Mr Vance, who is in Rome with his family, also met with the Vatican’s number two, Cardinal Pietro Parolin, and the foreign minister, Archbishop Paul Gallagher.
The Vatican said there had been “an exchange of opinions” over international conflicts, migrants and prisoners.
According to a statement, the two sides had “cordial talks” and the Vatican expressed satisfaction with the Trump administration’s commitment to protecting freedom of religion and conscience.
“There was an exchange of opinions on the international situation, especially regarding countries affected by war, political tensions and difficult humanitarian situations, with particular attention to migrants, refugees and prisoners,” the statement said.
Francis has previously called the Trump administration’s deportation plans a “disgrace”.
Mr Vance, who became Catholic in 2019, has cited medieval-era Catholic teaching to justify the immigration crackdown.
The pope rebutted the theological concept Mr Vance used to defend the crackdown in an unusual open letter to the US Catholic bishops about the Trump administration in February, and called Mr Trump’s plan a “major crisis” for the US.
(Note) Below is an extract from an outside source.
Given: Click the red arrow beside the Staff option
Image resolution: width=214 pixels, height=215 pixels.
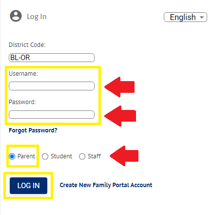Looking at the screenshot, I should pyautogui.click(x=124, y=156).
“What is built on the basis of force, and not on the truth about the equal dignity of every human being, begins badly and will end badly,” the Pope said in the letter.
Mr Vance has acknowledged Francis’s criticism but said he would continue to defend his views. During an appearance in late February at the National Catholic Prayer Breakfast in Washington, he did not address the issue specifically but called himself a “baby Catholic” and acknowledged there were “things about the faith that I don’t know”.
While he had criticised Francis on social media in the past, recently he has posted prayers for the pontiff’s recovery.